An even shorter introduction to intelligence

I recommend Ian Deary’s Intelligence: A Very Short Introduction. I am going to buy more books in this Oxford series. We at Marginal Revolution aim to provide value for attention, however, so here is an even shorter introduction.

1) Almost all measures of intelligence correlate with one another and quite a few measures of different aspects of intelligence are highly correlated. It is thus meaningful to talk about general intelligence, g. Howard Gardner’s work on “multiple intelligences” is on the fringes of scientific psychology.

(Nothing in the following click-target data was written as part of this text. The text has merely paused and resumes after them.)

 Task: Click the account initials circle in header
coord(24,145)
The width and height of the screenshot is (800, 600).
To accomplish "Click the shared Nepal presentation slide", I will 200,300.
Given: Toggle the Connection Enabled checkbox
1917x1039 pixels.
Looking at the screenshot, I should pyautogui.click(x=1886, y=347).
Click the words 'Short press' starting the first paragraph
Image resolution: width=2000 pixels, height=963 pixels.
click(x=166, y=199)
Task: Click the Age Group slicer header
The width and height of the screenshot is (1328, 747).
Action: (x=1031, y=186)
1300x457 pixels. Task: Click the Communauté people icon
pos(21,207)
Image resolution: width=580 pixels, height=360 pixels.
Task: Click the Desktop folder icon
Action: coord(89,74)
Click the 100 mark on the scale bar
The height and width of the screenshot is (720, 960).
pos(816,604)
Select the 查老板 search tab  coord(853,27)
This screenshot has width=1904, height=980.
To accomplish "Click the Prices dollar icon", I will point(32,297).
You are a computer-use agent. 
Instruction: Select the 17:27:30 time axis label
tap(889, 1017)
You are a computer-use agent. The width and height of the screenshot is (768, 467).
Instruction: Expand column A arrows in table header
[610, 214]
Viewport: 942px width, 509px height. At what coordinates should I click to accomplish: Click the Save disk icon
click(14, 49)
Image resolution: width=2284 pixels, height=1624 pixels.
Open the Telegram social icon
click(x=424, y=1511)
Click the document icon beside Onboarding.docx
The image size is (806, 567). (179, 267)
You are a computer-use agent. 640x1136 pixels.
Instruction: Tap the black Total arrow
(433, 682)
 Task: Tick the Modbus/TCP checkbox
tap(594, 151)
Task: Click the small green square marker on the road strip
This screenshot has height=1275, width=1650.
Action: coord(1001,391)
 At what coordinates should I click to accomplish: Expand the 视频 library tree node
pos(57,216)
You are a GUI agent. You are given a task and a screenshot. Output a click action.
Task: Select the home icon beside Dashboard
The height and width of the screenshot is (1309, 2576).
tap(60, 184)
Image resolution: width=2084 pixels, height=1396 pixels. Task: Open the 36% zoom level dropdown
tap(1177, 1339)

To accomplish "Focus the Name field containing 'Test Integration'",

2) Intelligence rankings are stable with age but fluid intelligence, meaning something like pure reasoning power, as opposed to crystalized intelligence peaks in the 20-30s and then declines with age.

3) Connecting IQ scores to brain morphology and activity is still in its infancy but there are modest, but well established, correlations between brain size and IQ (psychometric intelligence) and measures of reaction time (which plausibly measure brain speed) and IQ.

4) Intelligence is in large part genetic and that which is due to environment is primarily not due to the obvious possibilities such as family upbringing.

5) Intelligence matters for work performance and education. IQ is a better forecaster of work performance than just about any other test short of a trial run on the actual work to be performed.

6) IQ has been rising, the Flynn effect. No one knows why.

7) None of the above points are controversial among intelligence researchers.

Aside from Dreary’s book another useful introduction to intelligence research is the authoritative consensus report from the American Psychological Assocation, Intelligence: Knowns and Unknowns, summary here.